Of course, millionaires aren't as rare as they used to be-if you own even a fairly nice Sarasota home, you're probably halfway there-but by any measure, I don't fit the image of the flush fat cat. Nor do most of my neighbors. They include an elderly couple who's owned their concrete-block ranch house since the late '50s; a nurse; a retired house painter; and, until they recently sold their four-unit apartment to a speculator, a former elementary school teacher and her police dispatcher partner. True, the little house next door that belonged to a fishing captain has given way to a fancy new vacation home owned by the head of an Italian law firm; but the fact is, until the real estate market went crazy five or six years ago, you could buy a small place on the water for about what the average "affordable" Sarasota home costs now. As a result, plenty of everyday people still share water views with the new generation of flashy entrepreneurs and jet setters.

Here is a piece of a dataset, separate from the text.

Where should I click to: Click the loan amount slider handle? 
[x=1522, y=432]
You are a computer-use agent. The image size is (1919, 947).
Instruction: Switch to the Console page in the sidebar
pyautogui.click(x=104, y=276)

But it's true that my neighbors and I are relying on government insurance to protect our storm-prone homes, and so is almost every other Sarasotan who lives on a barrier island or within a mile or two of water on the mainland. If insurance really does become prohibitively expensive-or even completely unavailable, as some experts predict-we may one day be forced to reconsider our coastal lifestyle.
Yet human beings are resilient and resourceful, and our entire history is about surviving and subduing the forces of nature. As LaPeters points out, parts of Florida that were devastated by recent hurricanes, like Charlotte County and the Panhandle, are rebuilding at a record rate, and real estate prices there have actually risen after the storms.
In addition, Florida already has the most stringent building codes in the nation, and new materials and techniques will continue to make our homes stronger. This winter, we decided to arm our cottage with impact-resistant windows; a colleague and her husband who live a block from the bay on the mainland did the same, and they also purchased a big generator. "We're just adapting to the new reality," she says.
Even barrier islands could become more storm-resistant, although it might take a bitter blow for them to adopt such policies. Requiring homes to adhere to even stricter building and design standards and setting them back just a few more hundred yards from the water could make a huge difference; so could creating and protecting more dunes.
Such measures aren't easy or cheap, and they would almost certainly signal the end of the era when people like me and my neighbors could live in modest homes along the waterfront. But in truth, that era was already ending. As one expert told La Peters, "Hurricanes don't create drastic changes. They only accelerate changes that are already happening."